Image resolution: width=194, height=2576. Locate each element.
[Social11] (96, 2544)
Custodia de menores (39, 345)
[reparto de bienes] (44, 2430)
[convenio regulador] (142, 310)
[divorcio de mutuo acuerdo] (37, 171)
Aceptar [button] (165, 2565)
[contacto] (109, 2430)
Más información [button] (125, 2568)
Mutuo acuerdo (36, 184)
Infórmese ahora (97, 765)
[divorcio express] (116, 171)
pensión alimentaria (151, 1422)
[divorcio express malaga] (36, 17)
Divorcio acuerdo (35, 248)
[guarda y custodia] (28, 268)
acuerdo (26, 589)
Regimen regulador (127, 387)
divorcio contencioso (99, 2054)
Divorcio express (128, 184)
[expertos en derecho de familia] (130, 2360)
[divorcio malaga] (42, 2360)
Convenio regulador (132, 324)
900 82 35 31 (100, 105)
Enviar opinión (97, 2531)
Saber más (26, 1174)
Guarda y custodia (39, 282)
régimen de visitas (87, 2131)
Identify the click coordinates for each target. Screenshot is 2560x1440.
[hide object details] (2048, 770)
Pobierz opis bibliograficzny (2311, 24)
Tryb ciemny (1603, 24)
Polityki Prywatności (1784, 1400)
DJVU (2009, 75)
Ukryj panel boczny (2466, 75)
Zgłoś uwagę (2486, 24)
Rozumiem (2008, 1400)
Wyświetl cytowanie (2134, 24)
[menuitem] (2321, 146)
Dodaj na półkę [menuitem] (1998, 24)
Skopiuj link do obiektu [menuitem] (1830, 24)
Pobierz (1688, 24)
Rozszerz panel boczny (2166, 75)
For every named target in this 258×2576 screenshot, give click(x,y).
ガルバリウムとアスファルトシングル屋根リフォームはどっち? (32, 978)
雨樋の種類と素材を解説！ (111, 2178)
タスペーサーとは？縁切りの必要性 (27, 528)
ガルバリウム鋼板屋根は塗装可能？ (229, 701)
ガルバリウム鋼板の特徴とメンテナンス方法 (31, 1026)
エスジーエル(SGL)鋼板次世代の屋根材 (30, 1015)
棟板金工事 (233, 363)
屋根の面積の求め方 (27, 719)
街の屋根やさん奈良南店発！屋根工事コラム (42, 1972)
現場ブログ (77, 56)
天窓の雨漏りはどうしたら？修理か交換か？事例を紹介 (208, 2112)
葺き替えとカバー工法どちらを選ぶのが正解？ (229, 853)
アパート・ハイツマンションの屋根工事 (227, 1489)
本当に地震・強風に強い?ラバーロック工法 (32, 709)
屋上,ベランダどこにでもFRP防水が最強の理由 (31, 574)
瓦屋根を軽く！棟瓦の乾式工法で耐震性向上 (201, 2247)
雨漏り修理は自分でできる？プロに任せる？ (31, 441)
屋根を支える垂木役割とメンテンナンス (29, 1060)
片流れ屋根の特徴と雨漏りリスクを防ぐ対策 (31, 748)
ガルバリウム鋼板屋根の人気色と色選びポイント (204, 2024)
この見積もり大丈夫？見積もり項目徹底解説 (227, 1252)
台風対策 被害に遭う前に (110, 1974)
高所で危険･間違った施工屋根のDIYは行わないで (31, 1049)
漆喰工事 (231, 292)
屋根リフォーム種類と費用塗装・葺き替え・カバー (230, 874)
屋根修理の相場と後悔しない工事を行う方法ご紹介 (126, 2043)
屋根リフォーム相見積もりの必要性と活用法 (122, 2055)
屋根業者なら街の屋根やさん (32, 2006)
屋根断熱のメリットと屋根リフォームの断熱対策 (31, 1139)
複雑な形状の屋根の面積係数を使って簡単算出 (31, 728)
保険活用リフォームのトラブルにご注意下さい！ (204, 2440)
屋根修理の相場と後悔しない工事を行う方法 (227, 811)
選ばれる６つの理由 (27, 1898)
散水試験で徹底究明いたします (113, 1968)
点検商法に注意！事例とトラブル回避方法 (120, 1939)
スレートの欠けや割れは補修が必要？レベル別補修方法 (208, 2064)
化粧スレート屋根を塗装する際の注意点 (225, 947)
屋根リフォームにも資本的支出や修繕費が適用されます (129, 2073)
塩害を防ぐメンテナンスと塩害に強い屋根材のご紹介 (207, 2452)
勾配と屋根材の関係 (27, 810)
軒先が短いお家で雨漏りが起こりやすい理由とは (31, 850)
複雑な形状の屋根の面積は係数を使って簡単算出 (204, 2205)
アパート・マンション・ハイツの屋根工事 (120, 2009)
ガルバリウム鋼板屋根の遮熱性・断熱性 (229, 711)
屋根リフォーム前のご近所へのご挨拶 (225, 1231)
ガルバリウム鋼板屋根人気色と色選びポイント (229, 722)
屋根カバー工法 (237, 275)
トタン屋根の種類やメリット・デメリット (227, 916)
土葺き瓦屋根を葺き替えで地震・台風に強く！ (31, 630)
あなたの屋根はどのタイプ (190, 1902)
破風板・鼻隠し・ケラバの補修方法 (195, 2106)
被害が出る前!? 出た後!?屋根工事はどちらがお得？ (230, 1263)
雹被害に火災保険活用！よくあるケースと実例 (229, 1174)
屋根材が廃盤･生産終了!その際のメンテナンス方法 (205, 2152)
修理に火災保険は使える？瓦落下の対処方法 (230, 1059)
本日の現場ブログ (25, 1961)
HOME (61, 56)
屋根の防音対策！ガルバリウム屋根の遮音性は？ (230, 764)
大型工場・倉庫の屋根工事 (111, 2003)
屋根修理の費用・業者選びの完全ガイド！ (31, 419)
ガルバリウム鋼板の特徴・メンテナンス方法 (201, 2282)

________________

▸ What is required:
Return word for word the lines above from the line with "divorcio contencioso (99, 2054)" to the line with "Skopiuj link do obiektu [menuitem] (1830, 24)", including both and leaving out all others.

▸ Final answer:
divorcio contencioso (99, 2054)
Divorcio express (128, 184)
[expertos en derecho de familia] (130, 2360)
[divorcio malaga] (42, 2360)
Convenio regulador (132, 324)
900 82 35 31 (100, 105)
Enviar opinión (97, 2531)
Saber más (26, 1174)
Guarda y custodia (39, 282)
régimen de visitas (87, 2131)
Identify the click coordinates for each target. Screenshot is 2560x1440.
[hide object details] (2048, 770)
Pobierz opis bibliograficzny (2311, 24)
Tryb ciemny (1603, 24)
Polityki Prywatności (1784, 1400)
DJVU (2009, 75)
Ukryj panel boczny (2466, 75)
Zgłoś uwagę (2486, 24)
Rozumiem (2008, 1400)
Wyświetl cytowanie (2134, 24)
[menuitem] (2321, 146)
Dodaj na półkę [menuitem] (1998, 24)
Skopiuj link do obiektu [menuitem] (1830, 24)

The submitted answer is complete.